[MATERIAL PROVIDED]

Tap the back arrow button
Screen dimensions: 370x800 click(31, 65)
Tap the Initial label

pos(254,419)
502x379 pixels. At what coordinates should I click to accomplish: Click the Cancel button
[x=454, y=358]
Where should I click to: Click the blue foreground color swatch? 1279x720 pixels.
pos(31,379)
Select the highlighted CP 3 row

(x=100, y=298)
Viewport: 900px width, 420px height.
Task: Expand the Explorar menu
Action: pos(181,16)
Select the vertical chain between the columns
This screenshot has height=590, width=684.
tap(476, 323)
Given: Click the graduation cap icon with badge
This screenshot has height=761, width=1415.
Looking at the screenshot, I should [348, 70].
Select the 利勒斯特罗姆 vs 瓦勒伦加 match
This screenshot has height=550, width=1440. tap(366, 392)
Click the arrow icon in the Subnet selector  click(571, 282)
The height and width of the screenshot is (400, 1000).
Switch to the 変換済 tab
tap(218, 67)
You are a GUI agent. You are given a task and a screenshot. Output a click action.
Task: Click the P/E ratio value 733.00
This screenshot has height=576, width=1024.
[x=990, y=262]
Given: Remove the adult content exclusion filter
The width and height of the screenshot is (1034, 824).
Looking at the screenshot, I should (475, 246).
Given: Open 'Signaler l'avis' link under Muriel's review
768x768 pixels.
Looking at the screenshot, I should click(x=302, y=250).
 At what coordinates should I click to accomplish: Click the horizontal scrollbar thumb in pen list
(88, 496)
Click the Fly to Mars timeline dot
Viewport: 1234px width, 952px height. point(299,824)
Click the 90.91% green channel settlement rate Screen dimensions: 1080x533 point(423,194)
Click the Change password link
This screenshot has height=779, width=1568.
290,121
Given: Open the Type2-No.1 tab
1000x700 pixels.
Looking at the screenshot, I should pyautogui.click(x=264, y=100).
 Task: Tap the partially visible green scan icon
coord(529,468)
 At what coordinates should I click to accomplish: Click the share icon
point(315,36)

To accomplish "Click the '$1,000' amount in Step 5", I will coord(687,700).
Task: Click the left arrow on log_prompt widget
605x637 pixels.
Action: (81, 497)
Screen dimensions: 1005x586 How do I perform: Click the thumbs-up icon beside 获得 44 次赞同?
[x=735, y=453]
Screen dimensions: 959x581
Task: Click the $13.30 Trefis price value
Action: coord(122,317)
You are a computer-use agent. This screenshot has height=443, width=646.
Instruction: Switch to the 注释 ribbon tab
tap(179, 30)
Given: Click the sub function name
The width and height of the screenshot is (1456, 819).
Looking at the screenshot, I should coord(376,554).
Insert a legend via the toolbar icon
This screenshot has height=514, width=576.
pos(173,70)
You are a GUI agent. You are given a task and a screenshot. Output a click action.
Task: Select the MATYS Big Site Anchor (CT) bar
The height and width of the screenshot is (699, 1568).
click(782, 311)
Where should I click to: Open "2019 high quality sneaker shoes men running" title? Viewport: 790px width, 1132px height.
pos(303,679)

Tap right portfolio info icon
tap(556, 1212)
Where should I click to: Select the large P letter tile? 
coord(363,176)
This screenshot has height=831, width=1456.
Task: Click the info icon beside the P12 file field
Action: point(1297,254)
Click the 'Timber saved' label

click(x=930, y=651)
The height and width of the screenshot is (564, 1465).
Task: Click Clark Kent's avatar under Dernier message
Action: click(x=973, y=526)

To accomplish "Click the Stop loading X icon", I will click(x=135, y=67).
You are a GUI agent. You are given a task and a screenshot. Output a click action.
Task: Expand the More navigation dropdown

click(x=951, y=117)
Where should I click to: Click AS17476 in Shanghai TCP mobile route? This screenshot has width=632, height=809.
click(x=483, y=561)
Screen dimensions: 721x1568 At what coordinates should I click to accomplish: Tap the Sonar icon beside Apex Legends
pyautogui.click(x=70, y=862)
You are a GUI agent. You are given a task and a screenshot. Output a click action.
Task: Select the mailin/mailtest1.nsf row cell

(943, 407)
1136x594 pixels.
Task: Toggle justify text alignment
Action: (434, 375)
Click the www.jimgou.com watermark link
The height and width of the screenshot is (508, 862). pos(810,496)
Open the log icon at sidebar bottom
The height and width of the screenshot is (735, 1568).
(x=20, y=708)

[/MATERIAL PROVIDED]

- TASK -
Copy out only the lines of the records above from the one with "the share icon" through the one with "Given: Click the sub function name", exactly as they stand, both included.

- RESULT OF THE TASK -
 At what coordinates should I click to accomplish: Click the share icon
point(315,36)

To accomplish "Click the '$1,000' amount in Step 5", I will coord(687,700).
Task: Click the left arrow on log_prompt widget
605x637 pixels.
Action: (81, 497)
Screen dimensions: 1005x586 How do I perform: Click the thumbs-up icon beside 获得 44 次赞同?
[x=735, y=453]
Screen dimensions: 959x581
Task: Click the $13.30 Trefis price value
Action: coord(122,317)
You are a computer-use agent. This screenshot has height=443, width=646.
Instruction: Switch to the 注释 ribbon tab
tap(179, 30)
Given: Click the sub function name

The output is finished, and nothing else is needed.